When will I be able to retire?
How much money do I need to retire?
Will we be able to enjoy the lifestyle we desire?
In broad terms, retirement planning refers to many different processes and strategies that help you achieve financial independence in retirement. The underlying concept is basic—save early and often. However, the mechanics of retirement planning can make it difficult. Additionally, this generation of retirees faces challenges that other generations haven’t had to face, such as longer life expectancies, rising inflation, taxes, and wild market volatility. Throw in advanced concerns like employer-sponsored retirement plans and Social Security maximization, and you can see how a properly structured retirement portfolio is the result of much consideration and expert care.
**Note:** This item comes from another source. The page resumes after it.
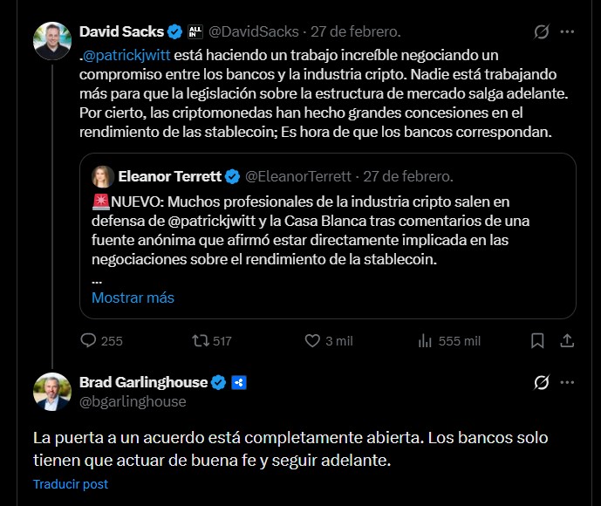
Task: Bookmark David Sacks's post
Action: point(538,341)
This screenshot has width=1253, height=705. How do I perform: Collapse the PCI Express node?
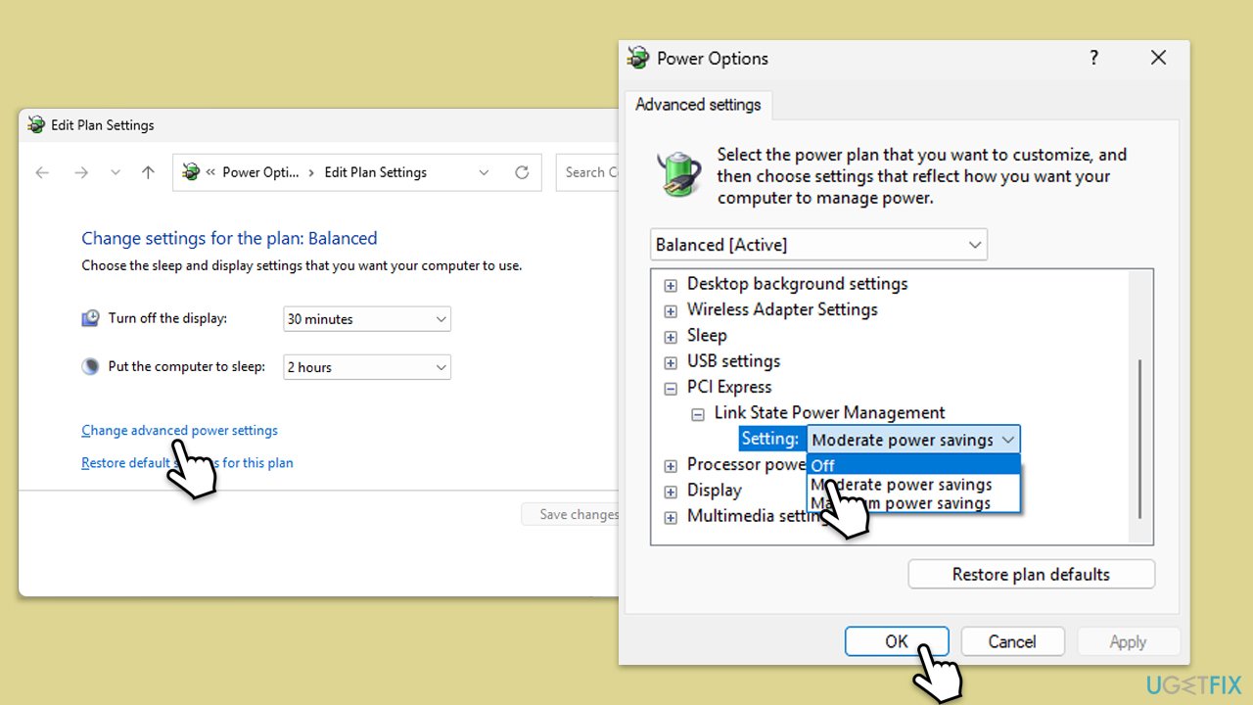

Retirement planning begins with assessing your readiness to retire. What is your ideal retirement lifestyle? How much will you need? How long will you live in retirement? What age do you desire to retire? What assets do you have available to achieve your goals? These are all questions addressed in the retirement analysis and planning process.
While every consumer requires a specific and unique retirement plan to address their individual needs, some common things explored in retirement planning include:
- Taking advantage of employer-sponsored retirement accounts, like 401(k)s
- Social Security Maximization Strategies
- Accumulation vehicles like deferred annuities or cash-value life insurance
- Tax-advantaged assets and tax-efficient distribution strategies
- Physical assets like real estate
- Anticipating costly medical set-backs
- Retirement lifestyle goals and their cost
You may ask yourself, when is the best time to plan for retirement? The answer is simply now. The earlier you can allocate and position assets for retirement, the more prepared you will be for challenges that may occur. Retirement planning is a living process, subject to the changes you go through before, during, and after retirement. It’s important to realize that retirement planning doesn’t stop once you retire because needs, priorities, and opportunities can change during retirement.